The Court of Appeal in Abuja on Thursday, quashed the N2.1B money laundering charges filed against the founder of DAAR Communications PLC, Chief Raymond Dokpesi by the Economic and Financial Crimes Commission (EFCC).
The appellate court upheld the no-case submission made by Dokpesi and DAAR Communications charged along with him in the seven-count criminal charge.
In a judgment in an appeal filed by Chief Kanu Agabi (SAN) on behalf of Dokpesi, Justice Elfreda Oyebisi Williams-Dawodu held that the EFCC failed woefully to establish prima facie case against the appellant in all the charges
Justice Williams-Dawodu further held that the ingredients of the offences were not provided by the prosecution as required by law.
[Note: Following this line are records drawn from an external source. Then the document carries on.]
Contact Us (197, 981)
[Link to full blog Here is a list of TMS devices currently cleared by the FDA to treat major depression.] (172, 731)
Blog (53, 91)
The appellate court agreed with Agabi that being a predicate offence, the ingredients of the offences against the appellant must be clearly provided, adding that it is clear that none of the offences was established in line with provisions of law.
The court further held that EFCC failed to prove that the N2.1 billion allegedly received by the appellant as payment was a proceed of breach of trust.
A federal high court, Abuja had in November. 2018 dismissed the no-case submission filed by the AIT founder on the grounds that a prima facie had been successful established against him by the EFCC in the alleged N2.1B money laundering .
Justice John Tsoho, the current Chief Judge of the court had after the ruling, ordered Dokpesi to open his defense on the grounds that he had some explanations to offer in the charges against him.
However, dissatisfied with the ruling of the high court, Dokpesi approached the Appeal Court and prayed that the ruling of the lower court made against him be set aside and his no case submission be upheld.
The Court of Appeal agreed with Dokpesi and consequently set aside the decision of the lower court and also quashed the charges.
Justice William-Dowodu in a unanimous judgment held that there was nothing in the evidence of the 14 witnesses called by EFCC to persuade the court to compel the appellant to enter a defence in the charges where ingredients of the offence were not provided.
“No case was made against the appellant in counts 1, 2, 3 and 4 to warrant his being called upon to open his defence.
There is no possibility that the appellant can be convicted in the charges because the evidence of the witnesses are so manifestly unreliable.
“I am of the view that irrespective of the ingredients stated earlier, and those by the appellant and first respondent respectively, prior proof or establishment of the predicate offences in count 1,2,3 and 4 of the amended charge is sine qua non to the proof of the offences of money laundering specified in the said counts.
“In totality, this appeal has merit, it is allowed and the ruling of the Federal High Court is hereby set aside and the appellant is discharged,” Justice Williams-Dawodu held.